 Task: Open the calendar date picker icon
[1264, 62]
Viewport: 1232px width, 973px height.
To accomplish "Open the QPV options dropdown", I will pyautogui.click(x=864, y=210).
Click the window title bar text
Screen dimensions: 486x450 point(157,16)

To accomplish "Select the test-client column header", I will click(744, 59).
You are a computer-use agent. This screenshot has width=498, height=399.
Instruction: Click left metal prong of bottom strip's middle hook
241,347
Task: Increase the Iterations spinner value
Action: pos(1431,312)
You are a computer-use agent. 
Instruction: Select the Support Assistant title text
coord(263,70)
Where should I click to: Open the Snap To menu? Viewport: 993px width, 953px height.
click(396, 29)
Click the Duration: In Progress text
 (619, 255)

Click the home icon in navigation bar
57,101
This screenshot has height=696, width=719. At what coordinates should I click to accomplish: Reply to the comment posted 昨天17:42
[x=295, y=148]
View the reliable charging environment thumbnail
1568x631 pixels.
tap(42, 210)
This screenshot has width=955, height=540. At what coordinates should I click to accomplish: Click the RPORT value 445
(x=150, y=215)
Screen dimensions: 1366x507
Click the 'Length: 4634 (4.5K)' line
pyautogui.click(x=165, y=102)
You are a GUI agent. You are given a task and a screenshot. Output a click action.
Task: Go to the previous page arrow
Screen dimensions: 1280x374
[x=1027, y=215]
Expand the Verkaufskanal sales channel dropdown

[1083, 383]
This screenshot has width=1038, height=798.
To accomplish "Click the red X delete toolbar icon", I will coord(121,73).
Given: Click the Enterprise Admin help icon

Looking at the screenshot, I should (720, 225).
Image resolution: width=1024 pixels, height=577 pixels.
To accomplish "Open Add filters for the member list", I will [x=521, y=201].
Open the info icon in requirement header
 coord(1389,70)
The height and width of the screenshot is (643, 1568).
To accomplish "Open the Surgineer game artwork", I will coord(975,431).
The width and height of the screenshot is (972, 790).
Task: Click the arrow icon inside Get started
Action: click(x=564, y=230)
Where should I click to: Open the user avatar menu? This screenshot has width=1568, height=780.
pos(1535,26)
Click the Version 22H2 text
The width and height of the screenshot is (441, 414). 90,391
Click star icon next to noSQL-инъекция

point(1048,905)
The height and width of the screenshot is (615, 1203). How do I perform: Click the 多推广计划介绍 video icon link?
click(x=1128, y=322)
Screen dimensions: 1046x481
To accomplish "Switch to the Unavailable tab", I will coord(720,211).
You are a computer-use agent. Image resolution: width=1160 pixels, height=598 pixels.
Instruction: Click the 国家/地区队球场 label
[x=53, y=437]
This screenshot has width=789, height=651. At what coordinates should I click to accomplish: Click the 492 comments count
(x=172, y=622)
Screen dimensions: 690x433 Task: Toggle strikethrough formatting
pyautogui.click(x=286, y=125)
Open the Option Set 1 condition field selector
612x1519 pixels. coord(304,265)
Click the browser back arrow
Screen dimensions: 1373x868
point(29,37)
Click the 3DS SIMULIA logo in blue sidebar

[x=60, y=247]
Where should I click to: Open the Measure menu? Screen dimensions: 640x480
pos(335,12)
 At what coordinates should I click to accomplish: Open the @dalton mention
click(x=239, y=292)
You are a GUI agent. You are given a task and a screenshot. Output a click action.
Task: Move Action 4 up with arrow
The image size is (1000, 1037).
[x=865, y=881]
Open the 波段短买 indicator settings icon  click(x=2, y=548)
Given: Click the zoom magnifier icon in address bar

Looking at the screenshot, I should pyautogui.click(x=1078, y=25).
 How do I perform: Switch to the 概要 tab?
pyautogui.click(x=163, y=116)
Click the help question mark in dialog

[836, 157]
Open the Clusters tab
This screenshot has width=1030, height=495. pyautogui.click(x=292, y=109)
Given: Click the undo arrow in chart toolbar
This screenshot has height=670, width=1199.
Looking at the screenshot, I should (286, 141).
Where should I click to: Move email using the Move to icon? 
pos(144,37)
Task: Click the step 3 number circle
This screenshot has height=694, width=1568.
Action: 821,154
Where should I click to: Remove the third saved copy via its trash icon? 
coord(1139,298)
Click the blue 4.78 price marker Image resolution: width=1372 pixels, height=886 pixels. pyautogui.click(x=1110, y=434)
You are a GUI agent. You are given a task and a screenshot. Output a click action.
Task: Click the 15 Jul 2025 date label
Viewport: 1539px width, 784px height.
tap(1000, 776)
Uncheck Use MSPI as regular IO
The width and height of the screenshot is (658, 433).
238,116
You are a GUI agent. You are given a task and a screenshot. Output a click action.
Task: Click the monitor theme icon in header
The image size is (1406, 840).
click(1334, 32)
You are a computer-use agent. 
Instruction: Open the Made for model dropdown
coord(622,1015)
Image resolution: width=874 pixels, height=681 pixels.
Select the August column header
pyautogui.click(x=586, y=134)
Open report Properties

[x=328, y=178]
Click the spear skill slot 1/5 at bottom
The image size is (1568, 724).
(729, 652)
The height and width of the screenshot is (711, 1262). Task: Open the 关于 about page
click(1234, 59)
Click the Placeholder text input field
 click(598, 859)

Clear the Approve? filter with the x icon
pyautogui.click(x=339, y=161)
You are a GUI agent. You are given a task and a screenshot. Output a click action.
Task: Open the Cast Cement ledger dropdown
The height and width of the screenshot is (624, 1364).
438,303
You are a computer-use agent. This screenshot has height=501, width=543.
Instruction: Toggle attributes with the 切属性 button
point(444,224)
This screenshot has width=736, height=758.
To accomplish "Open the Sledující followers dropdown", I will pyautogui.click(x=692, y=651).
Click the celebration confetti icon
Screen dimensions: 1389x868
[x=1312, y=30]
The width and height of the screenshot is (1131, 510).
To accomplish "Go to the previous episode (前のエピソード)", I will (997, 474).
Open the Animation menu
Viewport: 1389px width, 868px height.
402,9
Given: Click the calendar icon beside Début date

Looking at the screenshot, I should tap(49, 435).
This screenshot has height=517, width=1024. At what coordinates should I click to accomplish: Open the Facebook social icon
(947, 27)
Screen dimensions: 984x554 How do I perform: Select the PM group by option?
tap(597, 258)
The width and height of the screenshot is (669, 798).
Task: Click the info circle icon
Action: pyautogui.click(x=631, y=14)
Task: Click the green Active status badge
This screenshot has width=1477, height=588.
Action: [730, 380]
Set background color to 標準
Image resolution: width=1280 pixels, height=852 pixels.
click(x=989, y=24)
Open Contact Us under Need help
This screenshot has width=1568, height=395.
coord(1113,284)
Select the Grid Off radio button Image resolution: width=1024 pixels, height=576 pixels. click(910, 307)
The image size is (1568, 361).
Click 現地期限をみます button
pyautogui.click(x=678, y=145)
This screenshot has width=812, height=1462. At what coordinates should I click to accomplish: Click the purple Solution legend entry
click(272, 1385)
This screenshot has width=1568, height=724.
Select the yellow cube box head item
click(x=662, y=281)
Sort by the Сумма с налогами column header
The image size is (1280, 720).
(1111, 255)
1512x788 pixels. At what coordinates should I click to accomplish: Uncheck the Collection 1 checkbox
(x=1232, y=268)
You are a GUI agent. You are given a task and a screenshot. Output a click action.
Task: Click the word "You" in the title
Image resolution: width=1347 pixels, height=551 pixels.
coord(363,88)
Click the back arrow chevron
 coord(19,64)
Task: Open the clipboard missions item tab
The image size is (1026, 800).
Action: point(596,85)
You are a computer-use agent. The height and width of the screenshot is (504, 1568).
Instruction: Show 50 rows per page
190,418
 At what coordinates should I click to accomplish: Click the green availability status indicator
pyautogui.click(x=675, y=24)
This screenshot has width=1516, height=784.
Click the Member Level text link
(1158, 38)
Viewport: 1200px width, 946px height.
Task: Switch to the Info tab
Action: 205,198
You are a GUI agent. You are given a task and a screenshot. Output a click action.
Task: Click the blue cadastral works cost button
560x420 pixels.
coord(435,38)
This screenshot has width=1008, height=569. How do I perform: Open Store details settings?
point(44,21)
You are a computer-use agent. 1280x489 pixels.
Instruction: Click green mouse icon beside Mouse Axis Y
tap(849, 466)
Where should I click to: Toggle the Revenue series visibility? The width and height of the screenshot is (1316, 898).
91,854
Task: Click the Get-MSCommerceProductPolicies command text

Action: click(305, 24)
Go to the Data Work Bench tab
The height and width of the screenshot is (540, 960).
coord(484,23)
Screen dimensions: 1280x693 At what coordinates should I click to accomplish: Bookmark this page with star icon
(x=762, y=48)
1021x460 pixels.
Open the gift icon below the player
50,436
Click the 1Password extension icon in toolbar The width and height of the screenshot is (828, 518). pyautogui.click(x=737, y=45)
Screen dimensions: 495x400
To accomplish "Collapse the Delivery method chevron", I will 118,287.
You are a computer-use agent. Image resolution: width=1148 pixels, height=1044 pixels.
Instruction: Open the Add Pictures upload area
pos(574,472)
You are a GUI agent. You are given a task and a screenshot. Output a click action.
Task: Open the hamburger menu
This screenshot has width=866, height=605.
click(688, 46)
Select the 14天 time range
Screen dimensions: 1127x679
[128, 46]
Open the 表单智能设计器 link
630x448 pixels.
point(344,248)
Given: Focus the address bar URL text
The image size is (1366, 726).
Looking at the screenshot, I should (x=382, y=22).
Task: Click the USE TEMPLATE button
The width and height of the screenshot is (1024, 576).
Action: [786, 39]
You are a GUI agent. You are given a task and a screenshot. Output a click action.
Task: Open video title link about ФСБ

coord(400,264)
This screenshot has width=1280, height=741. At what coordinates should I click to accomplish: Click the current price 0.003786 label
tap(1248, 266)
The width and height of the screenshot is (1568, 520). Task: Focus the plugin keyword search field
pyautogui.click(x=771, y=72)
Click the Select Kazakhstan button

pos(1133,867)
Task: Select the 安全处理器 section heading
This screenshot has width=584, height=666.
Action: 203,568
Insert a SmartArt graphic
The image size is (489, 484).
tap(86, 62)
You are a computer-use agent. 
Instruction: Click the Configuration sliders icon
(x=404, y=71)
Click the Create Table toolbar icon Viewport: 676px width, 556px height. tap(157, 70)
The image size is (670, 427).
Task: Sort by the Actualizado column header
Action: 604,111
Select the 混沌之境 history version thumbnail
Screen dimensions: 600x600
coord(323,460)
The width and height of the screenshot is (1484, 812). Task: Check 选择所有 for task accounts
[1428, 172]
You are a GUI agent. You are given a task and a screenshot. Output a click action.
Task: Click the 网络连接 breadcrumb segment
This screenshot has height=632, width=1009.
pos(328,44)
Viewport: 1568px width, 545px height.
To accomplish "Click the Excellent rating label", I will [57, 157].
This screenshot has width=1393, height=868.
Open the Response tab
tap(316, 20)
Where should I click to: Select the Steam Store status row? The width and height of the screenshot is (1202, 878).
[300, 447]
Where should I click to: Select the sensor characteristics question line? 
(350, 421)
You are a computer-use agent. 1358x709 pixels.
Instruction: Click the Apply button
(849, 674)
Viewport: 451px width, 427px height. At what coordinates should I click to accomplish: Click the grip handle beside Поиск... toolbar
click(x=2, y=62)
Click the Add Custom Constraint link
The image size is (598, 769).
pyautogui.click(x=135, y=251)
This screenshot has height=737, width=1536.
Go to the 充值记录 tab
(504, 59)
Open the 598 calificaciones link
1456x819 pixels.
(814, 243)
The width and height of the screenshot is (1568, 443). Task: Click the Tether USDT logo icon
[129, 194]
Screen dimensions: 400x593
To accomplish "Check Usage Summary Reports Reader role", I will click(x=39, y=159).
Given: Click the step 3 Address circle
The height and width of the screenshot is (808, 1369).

== == ==

**EXERCISE DETAILS:** Reproduce verbatim every line from the one containing "Click the Version 22H2 text" down to the one containing "pyautogui.click(x=286, y=125)", including both of those lines.

**RESPONSE TO THE EXERCISE:**
Click the Version 22H2 text
The width and height of the screenshot is (441, 414). 90,391
Click star icon next to noSQL-инъекция

point(1048,905)
The height and width of the screenshot is (615, 1203). How do I perform: Click the 多推广计划介绍 video icon link?
click(x=1128, y=322)
Screen dimensions: 1046x481
To accomplish "Switch to the Unavailable tab", I will coord(720,211).
You are a computer-use agent. Image resolution: width=1160 pixels, height=598 pixels.
Instruction: Click the 国家/地区队球场 label
[x=53, y=437]
This screenshot has width=789, height=651. At what coordinates should I click to accomplish: Click the 492 comments count
(x=172, y=622)
Screen dimensions: 690x433 Task: Toggle strikethrough formatting
pyautogui.click(x=286, y=125)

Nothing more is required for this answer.